原来的两个基因断裂,重新拼接形成融合基因。目前,很多融合基因已经成为独立的急性白血病类型,如急性淋巴细胞白血病伴 ETV6-RUNX1 融合基因的预后好,化疗治愈率高达 90% 以上。过去,想要一次检测多种融合基因,临床上多采用多重巢氏 PCR 方法,这种方法只能检测已知的融合基因,而且如果设计的试剂与患者融合基因断裂点不相符就检测不出来,所以漏检率很高。目前已经采用二代测序方法(NGS)检测融合基因,几乎可以检测出检测范围内的融合基因。

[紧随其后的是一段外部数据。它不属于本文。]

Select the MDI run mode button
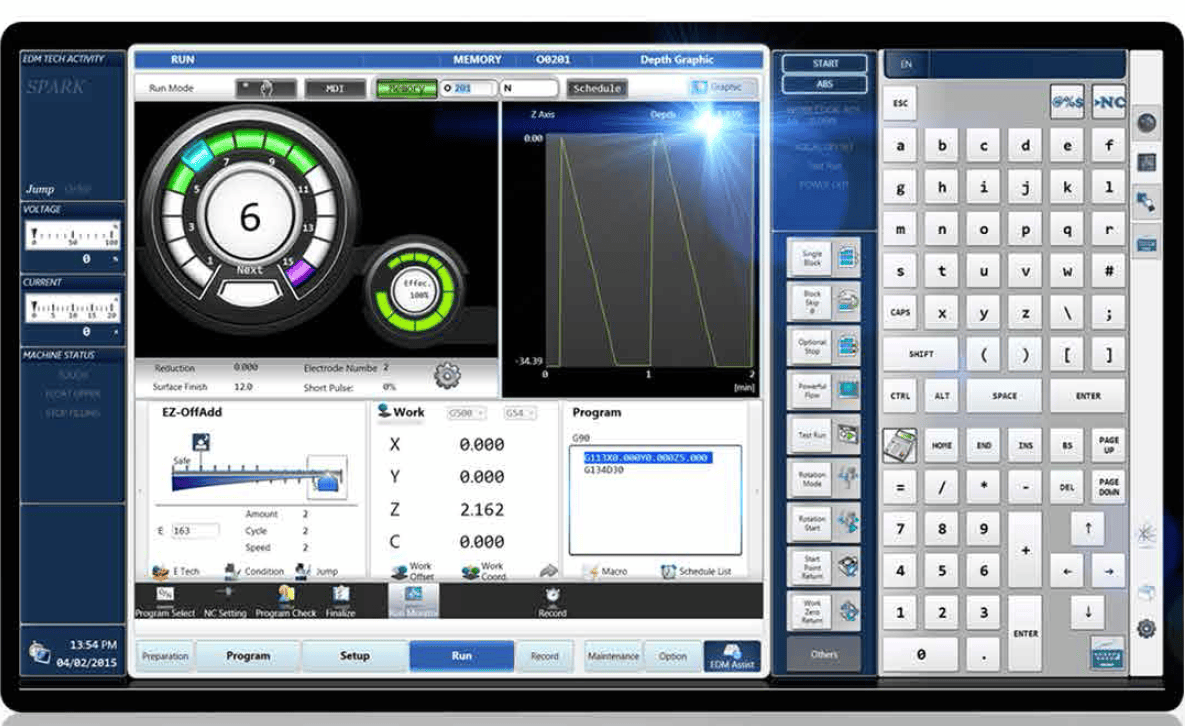Image resolution: width=1185 pixels, height=726 pixels. (x=335, y=88)
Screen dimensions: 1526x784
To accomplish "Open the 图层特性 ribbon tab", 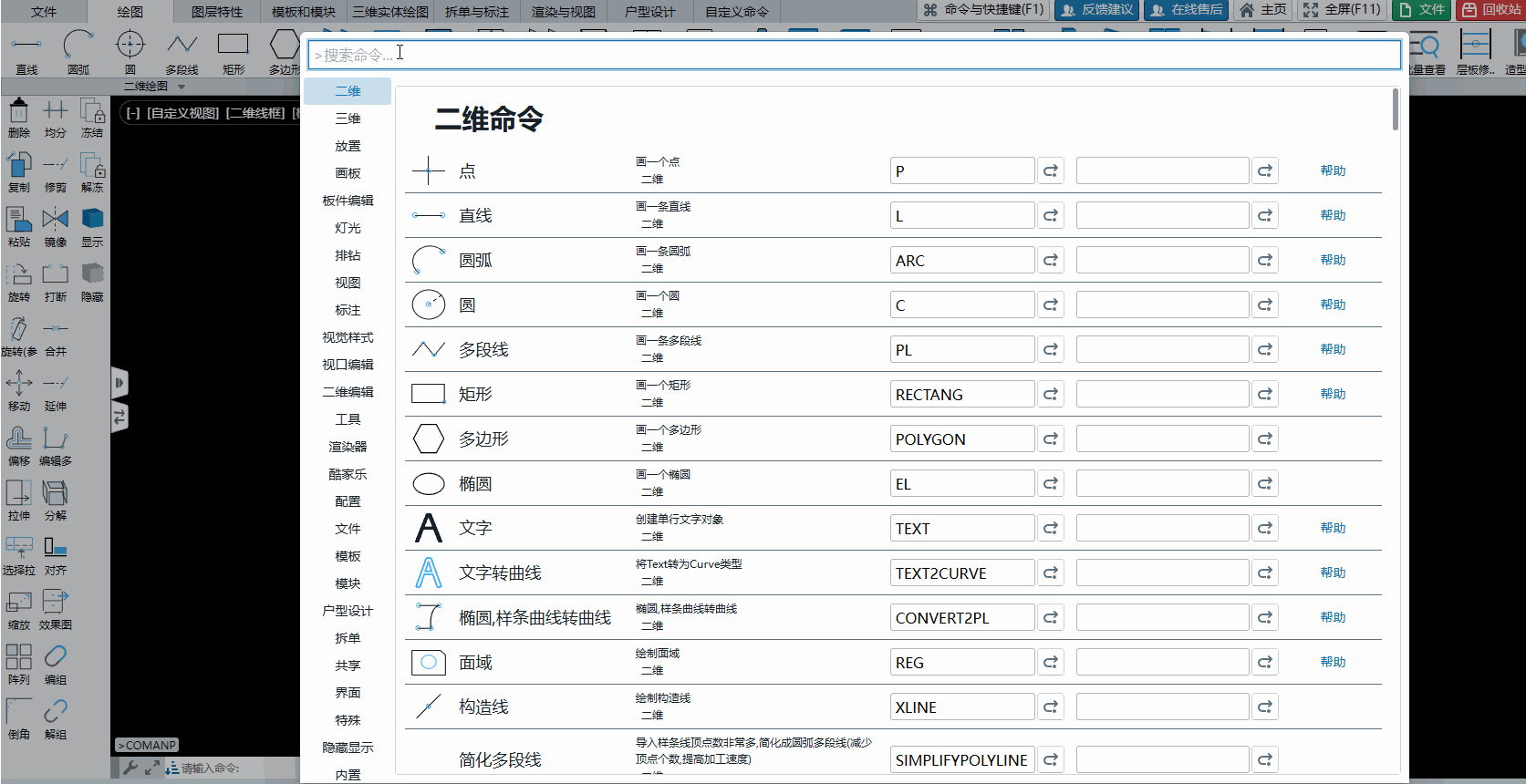I will [x=217, y=12].
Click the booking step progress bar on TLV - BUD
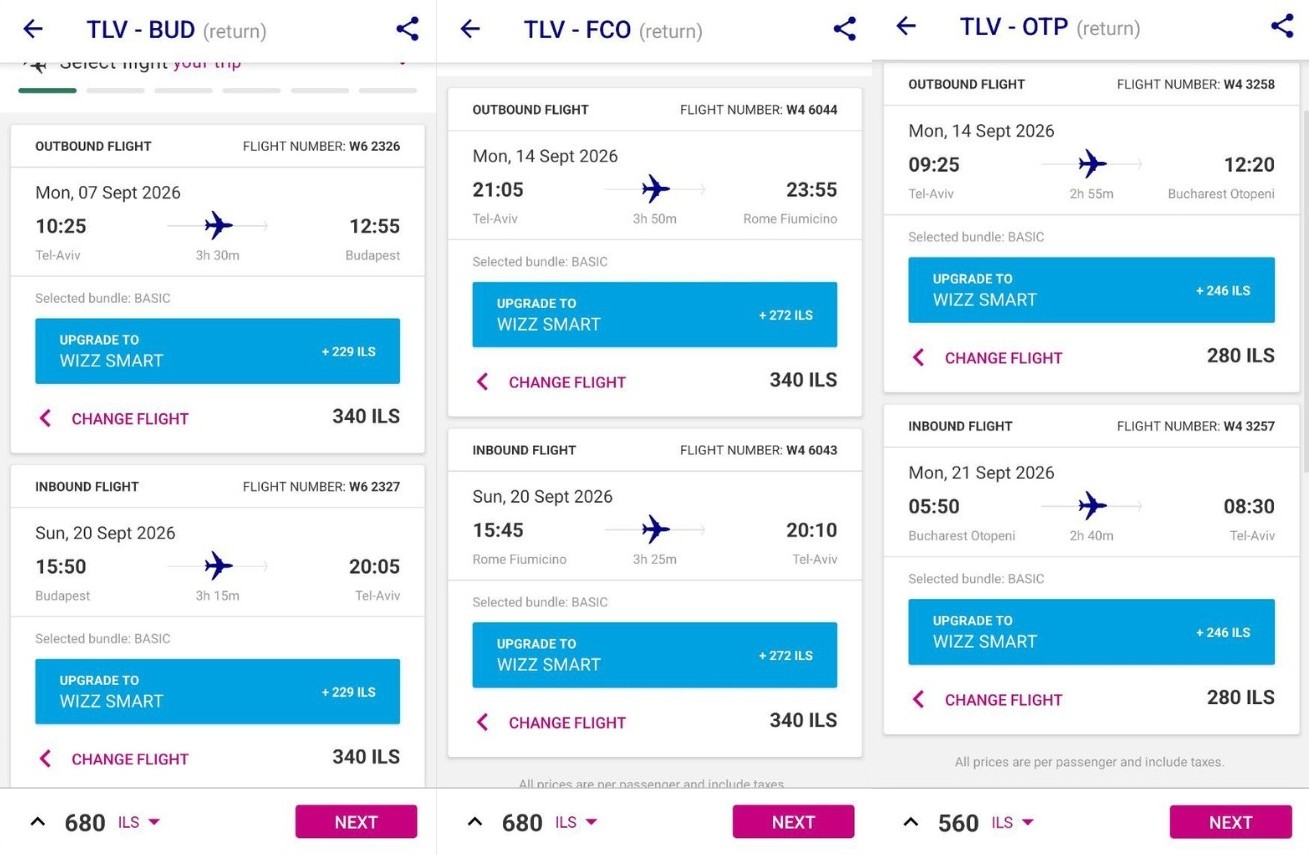Screen dimensions: 1309x855 pos(217,90)
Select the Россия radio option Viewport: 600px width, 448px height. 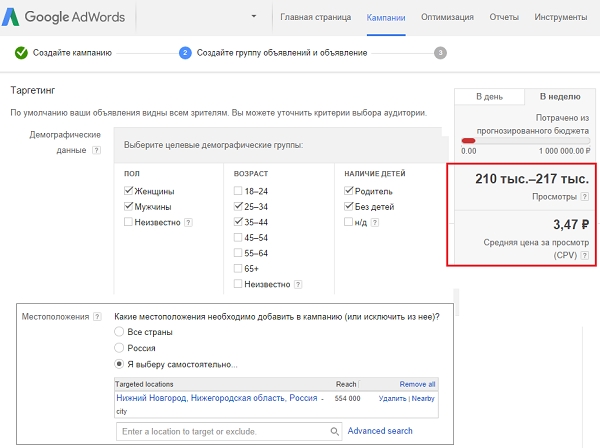click(x=121, y=347)
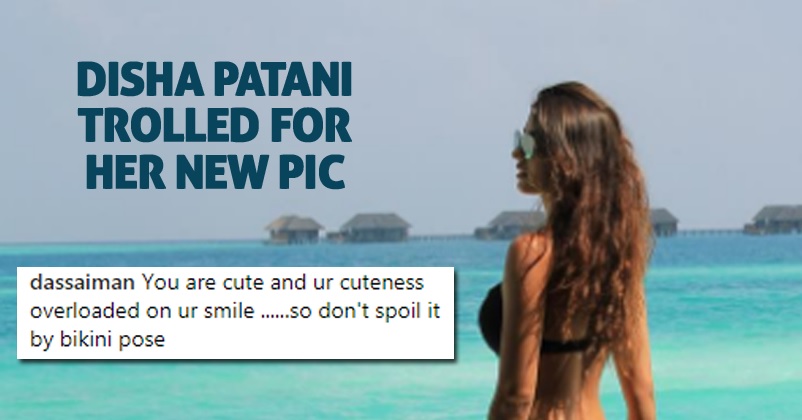Click the turquoise ocean water below comment

(x=230, y=389)
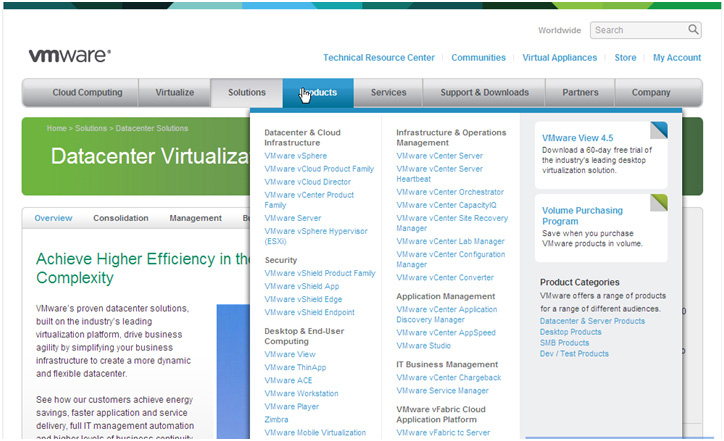Open the Support & Downloads menu

tap(484, 93)
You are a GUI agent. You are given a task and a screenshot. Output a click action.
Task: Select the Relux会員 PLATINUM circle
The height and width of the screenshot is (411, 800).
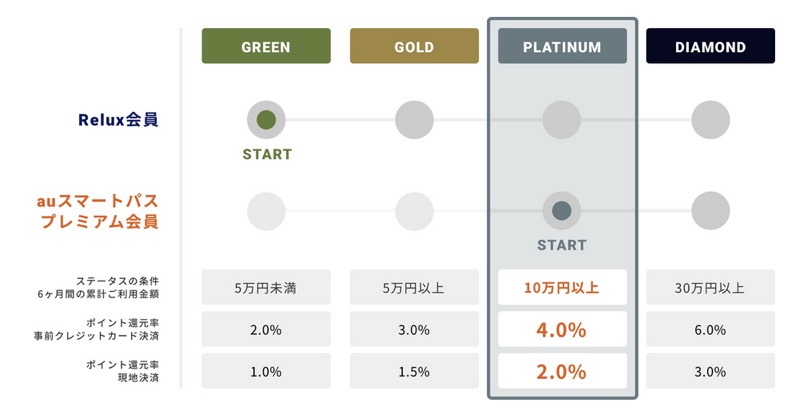tap(562, 120)
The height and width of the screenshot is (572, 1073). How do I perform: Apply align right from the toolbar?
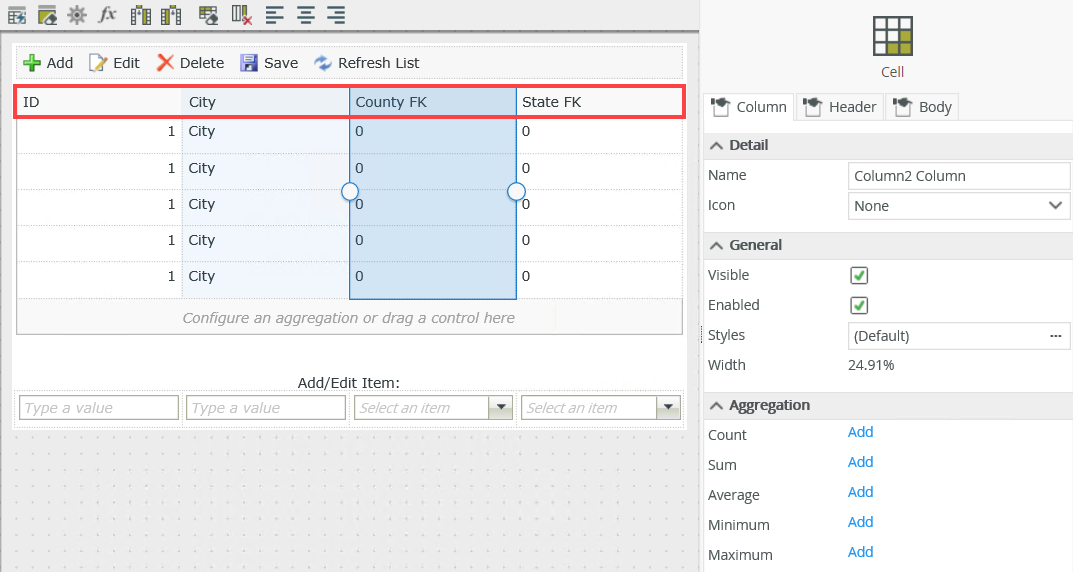[336, 15]
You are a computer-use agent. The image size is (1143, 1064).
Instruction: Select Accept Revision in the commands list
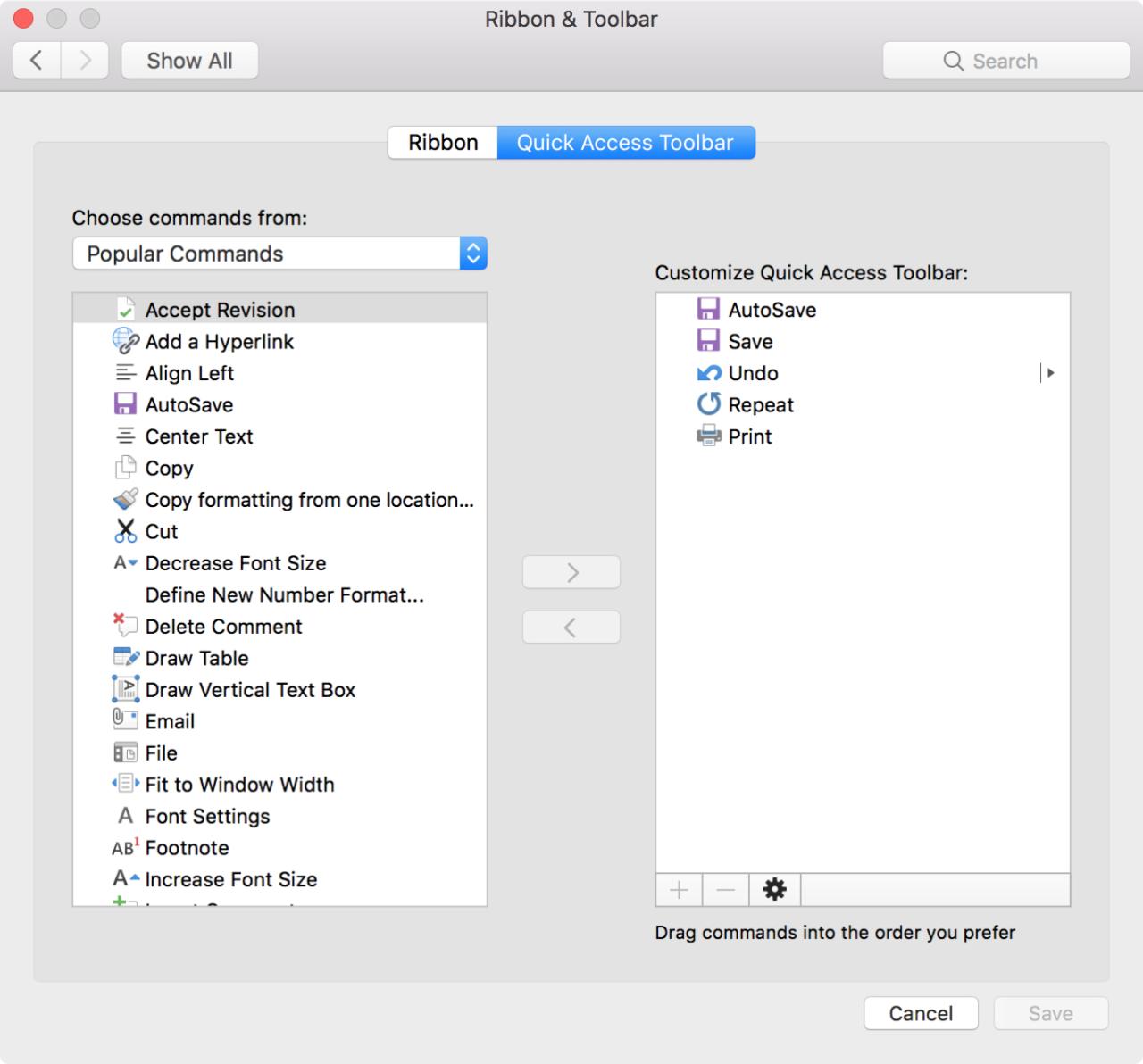coord(220,310)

融合基因几乎只存在于白血病细胞上,初诊或复发时筛查出的融合基因可以作为肿瘤标志物,以后用实时定量 PCR 监测残留白血病,或者深度测序定量,敏感度可以达到 10 万分之一甚至百万分之一,也就是说,10 万或百万个细胞中有一个白血病细胞都能检查出来。临床医生可以通过监测白血病融合基因,来了解治疗效果、调整治疗方案。

4. 基因变异

基因变异既往称基因突变。近年来,学术界统一将「基因突变」改为「基因变异」,因此,以下统一称为「基因变异」。基因变异是指的是一个人的基因上单个或者多个核苷酸序列改变,和正常人不一样,包括核苷酸缺失或插入、 扩增、复制等。检测基因变异的方法主要有一代测序及二代测序(NGS)方法。一代测序法(Sanger 法)的测序长度可达 600-1000bp, 是目前测序方法中读长最长的,但 Sanger 测序法的检测灵敏度有限,对于单个核苷酸点突变的检测灵敏度为 10%~15%,也就是说,白血病细胞比例需要在 10% 以上才能用该方法测出。此外,一代测序法慢,很难一次检测大量的基因。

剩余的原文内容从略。